ART GONE VIRAL
Performance art videos are paving the way for activism through social media
by Leah Sinclair
Guillermo Gómez-Peña once described performance artists as a group of “sexual radicals, social misfits, and eccentrics.” Quite the description for the influential artists changing the world one recorded performance at a time. While performance art has always been associated with controversy – whether its Vitto Acconi encouraging you to listen as he vigorously masturbates in ‘Seedbed,’ or witnessing Chris Burden being shot in the arm by his assistant in ‘Trans-fixed’ – it continues to stimulate intrigue, mystery and even confusion to many observers. While it may be misunderstood by some, its ability to challenge society is undeniable, as it’s now able to reach the masses through video. Today, a popular performance art video can amass millions of views, hundreds of comments, forums and think pieces – a level of publicity that it has never reached before, and all at the click of a button.

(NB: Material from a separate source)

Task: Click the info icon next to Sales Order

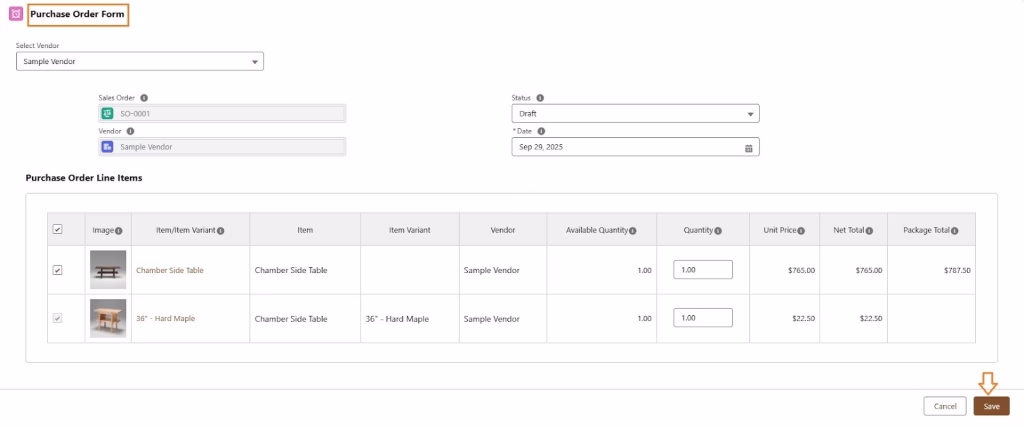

Since its formation in the 20th century, performance art has become a major phenomenon, rising significantly during the 1960s and 1970s as an expressive form of social criticism. Collectives like 1960s Vienna-based group Wiener Aktionismus, deliberately created shocking performances, which were intended to highlight the endemic violence of humanity. Marina Abramovic, Joan Jonas and Gilbert & George all rejected the formality of conceptual art in favor of performance arts ability to create powerful live performances while exploring the complexities of social and political issues — all while engaging with an eager audience. This necessity to challenge the viewer in unconventional ways continued into the 1990s, as we saw the rise of interactive performance art like Stelarc’s ‘Fractal Flesh,’ and the progression of computer based interactivity which eventually evolved into the social media era of today — a space where performance art is being celebrated for its ability to visually critique society and ignite change.

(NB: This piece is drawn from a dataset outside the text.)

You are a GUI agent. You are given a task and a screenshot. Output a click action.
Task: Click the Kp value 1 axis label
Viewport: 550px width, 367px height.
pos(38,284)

Contemporary performance artists continue to further their critique of society in the digital era, utilizing social media and viral culture to highlight important issues. Take ‘American Reflexx,’ for example, a performance art video directed by Ali Coates. The video captured performance artist Signe Pierce walking down a busy street in stripper garb and a reflective mask. The result of this performance was a disturbing look at our society and the dehumanization Pierce experienced from passerbys. While Pierce says; “We didn’t set out to make a piece about dehumanization, mob mentality, or violence,” ‘American Reflexxx' addresses these issues experienced by women, and societies collective fear of the unknown, resulting in a discourse which has grown significantly on social media and gained over 1.3 million views on YouTube.

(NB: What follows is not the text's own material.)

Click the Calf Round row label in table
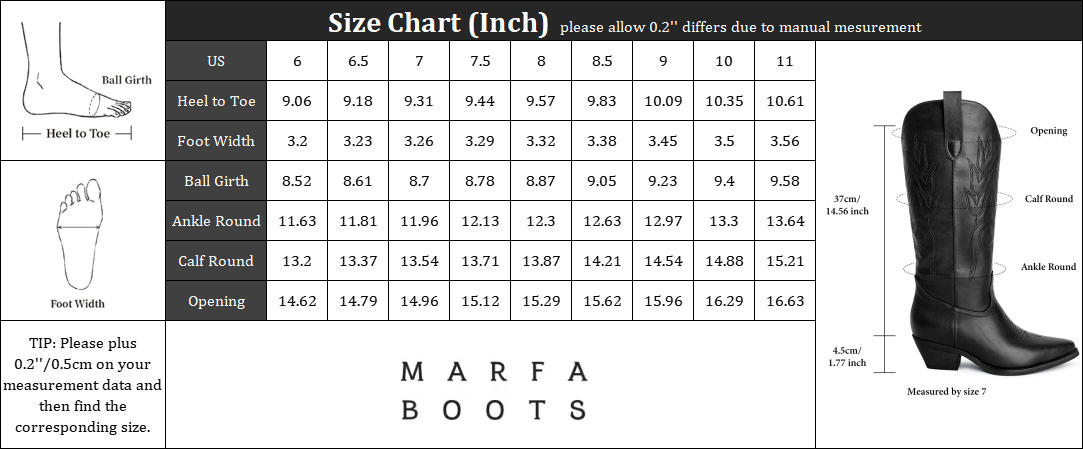The width and height of the screenshot is (1083, 449). coord(215,261)
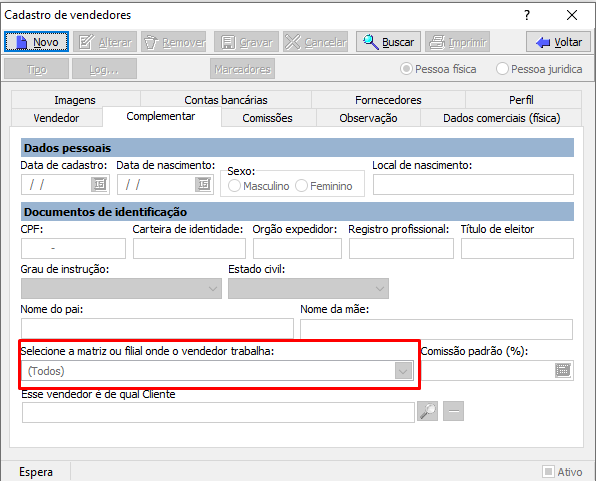596x481 pixels.
Task: Click the Novo new record button
Action: pyautogui.click(x=36, y=42)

Beyond it’s ability to provoke thought on important issues, performance art has also experienced a change in the stigma associated with its artists. Performance artists who were once labeled as ‘irresponsible provocateurs’ and ‘cultural terrorists’ are now considered as the gatekeepers for activism, bravely challenging societal ideas and becoming more accepted in a social media world. Artist and activist Liz Crow relied on social media for her ‘Bedding Out’ project, where she created a space for people to gather around her bed and engage in conversation. The performance was a response to the UK’s coalition attack on disability benefits, providing an opportunity to bring awareness to an issue affecting many, including herself. Performance art has always played a role in supporting the underrepresented, and that continued with Crow’s project which inspired a legion of supporters to create their own ‘Bedding Out’ videos, showing support for Crow’s cause, and displaying performance arts ability to impact lives face-to-face to the Facebook feed.
The list of performance artists using video to change social and political thought goes on. Afghanistani artist Kubra Khademi fiercely examined street harassment during an eight-minute video, which showed Khademi walking through the city of Kabul while dressed in armor for protection. Budding performance artist and Carnegie Mellon student Will Taylor used his personal experiences to showcase everyday reactions to the self-loathing experienced by LGBT teens. From seasoned artists to college students — performance art is allowing us all to participate and share in our hopes, fears, and to express ourselves in every way possible. Whatever the future may be for the performance art video, it continues to have the power to challenge, inspire, scare and think, and now in the social media age, the power to truly influence change. An art form which was once considered strange to some, is transforming the very basis of activism to us all.